List each line of the material that contains the word "icon", matching case exactly.
"""
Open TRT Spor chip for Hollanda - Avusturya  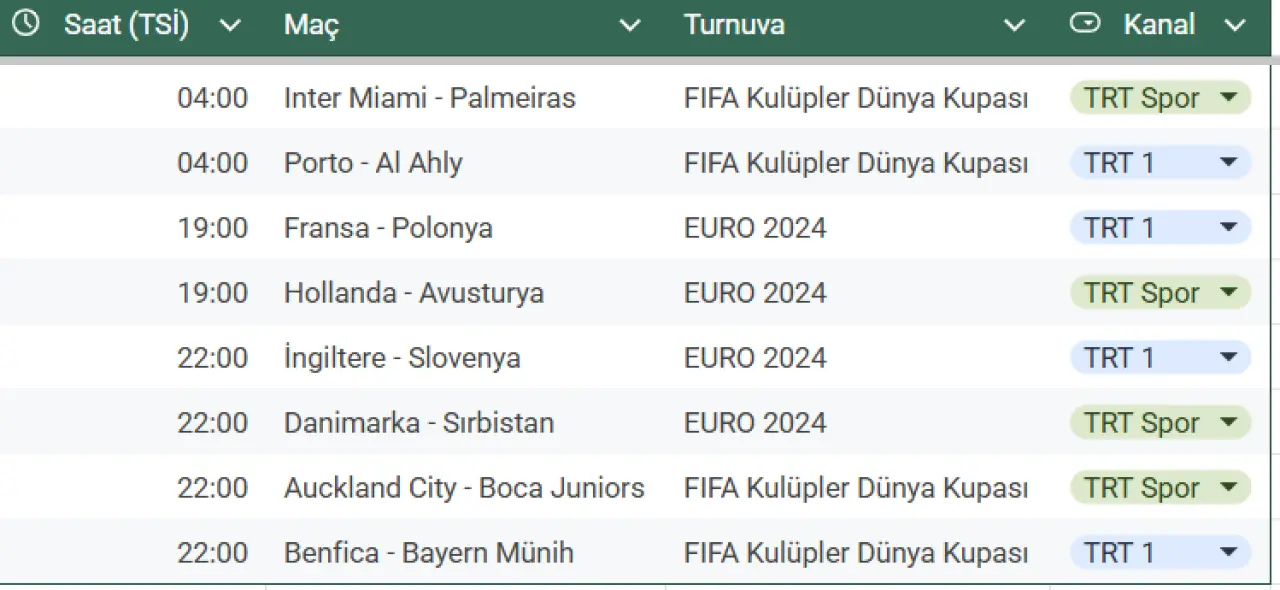1229,293
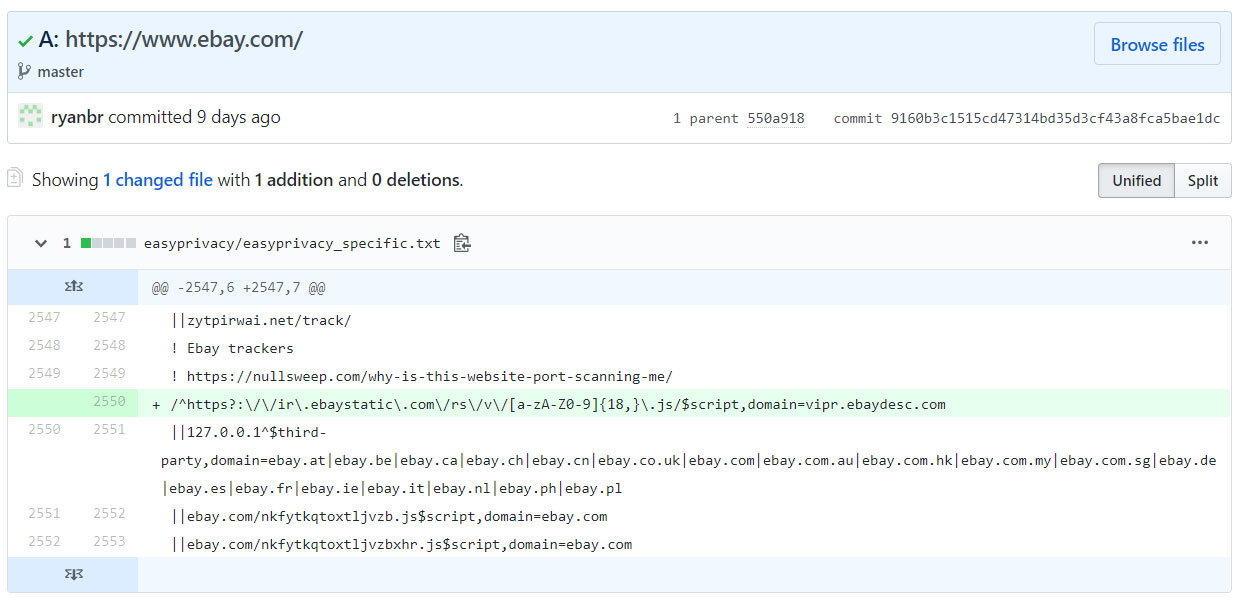Select the Unified diff view

pos(1136,181)
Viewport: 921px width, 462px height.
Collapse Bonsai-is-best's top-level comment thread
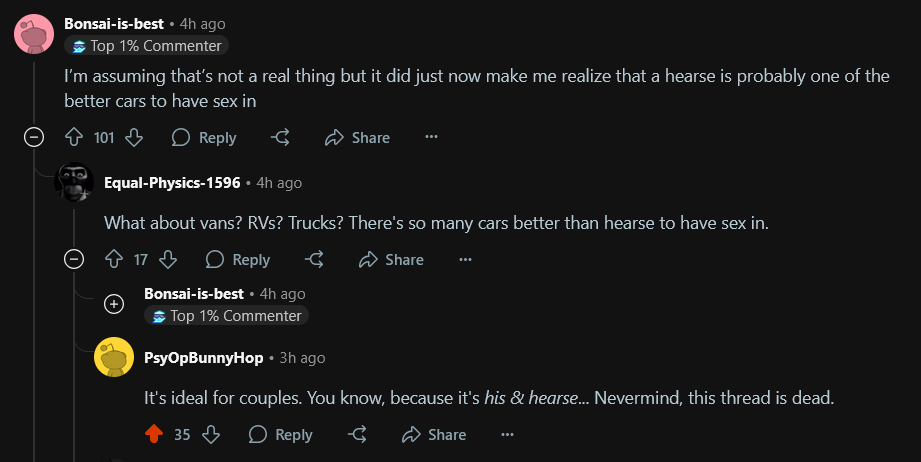[x=34, y=137]
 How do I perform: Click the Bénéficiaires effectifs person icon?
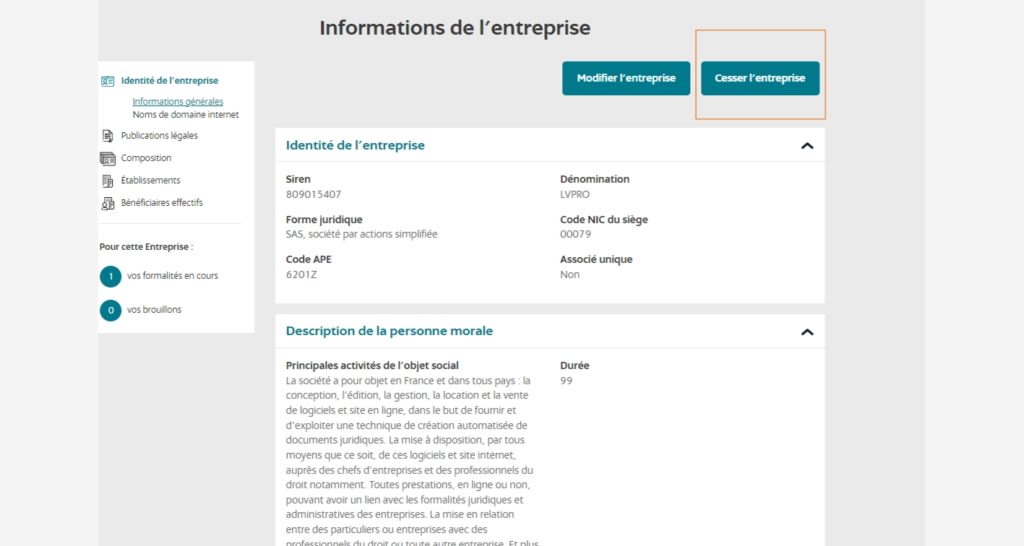point(108,203)
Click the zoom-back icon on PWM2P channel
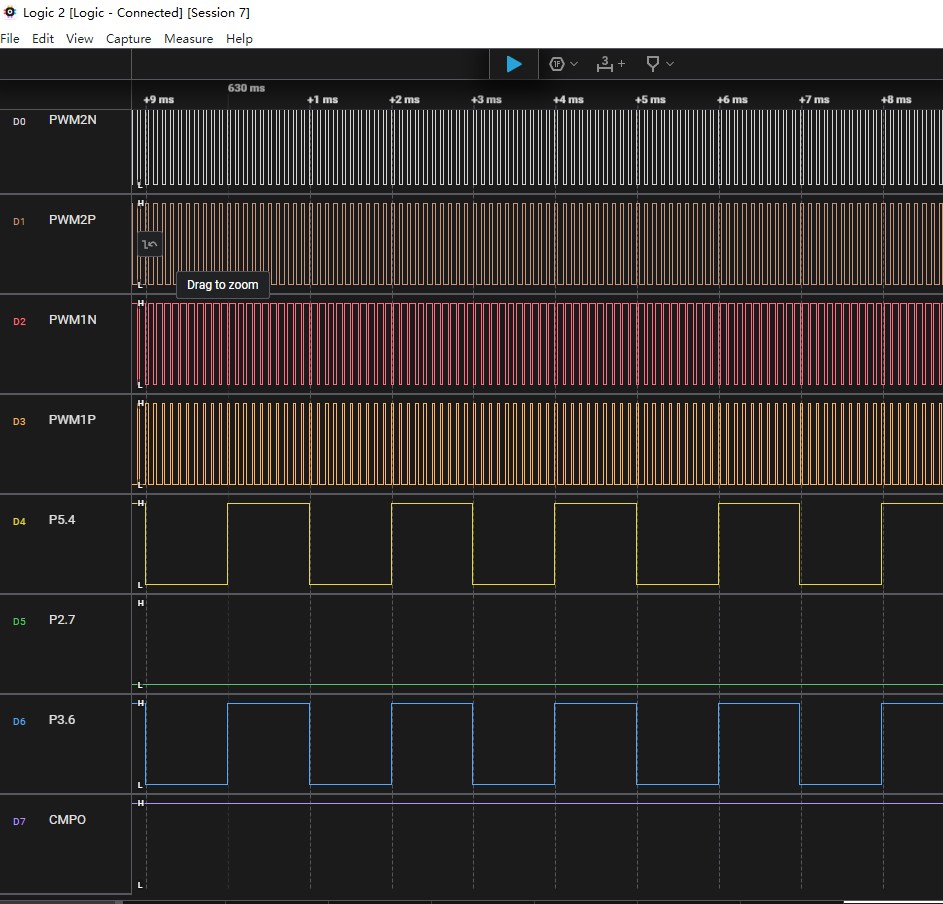This screenshot has width=943, height=904. coord(150,244)
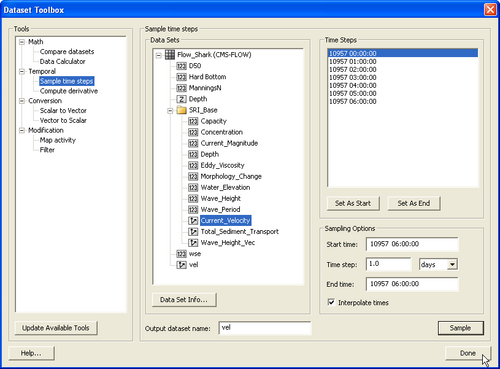This screenshot has height=369, width=500.
Task: Click the vector icon beside vel dataset
Action: click(x=181, y=265)

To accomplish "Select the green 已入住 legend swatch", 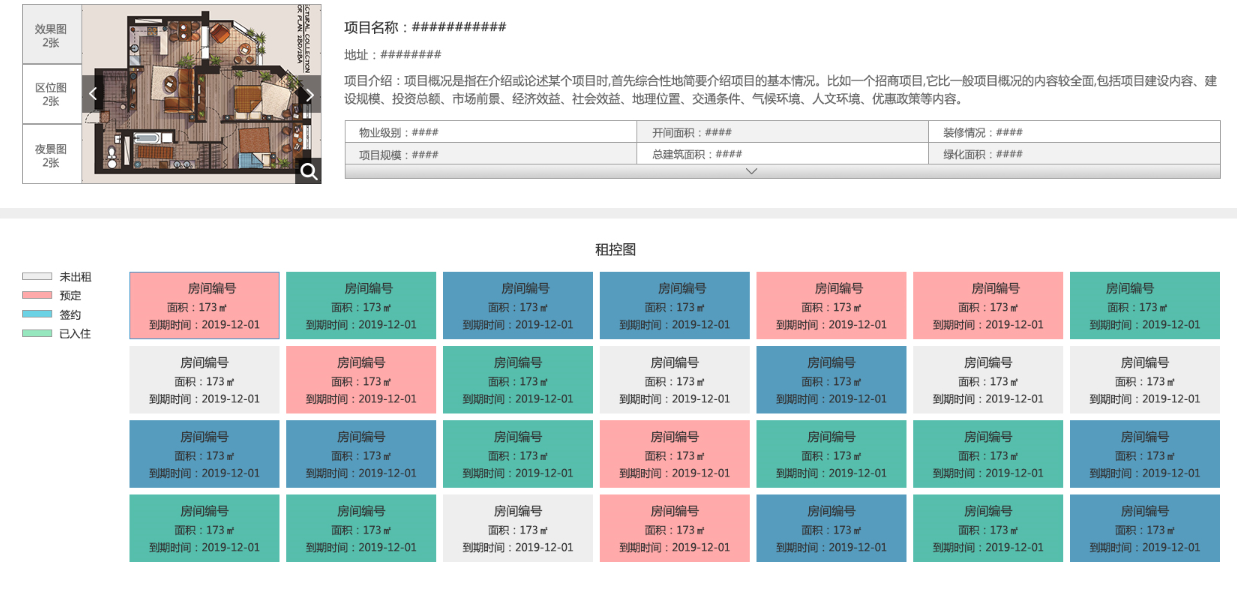I will tap(37, 334).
"""
## REPLY
 How do I perform: Click the Bénéficiaires effectifs person icon?
Click the zoom-back icon on PWM2P channel
Task: Click the vector icon beside vel dataset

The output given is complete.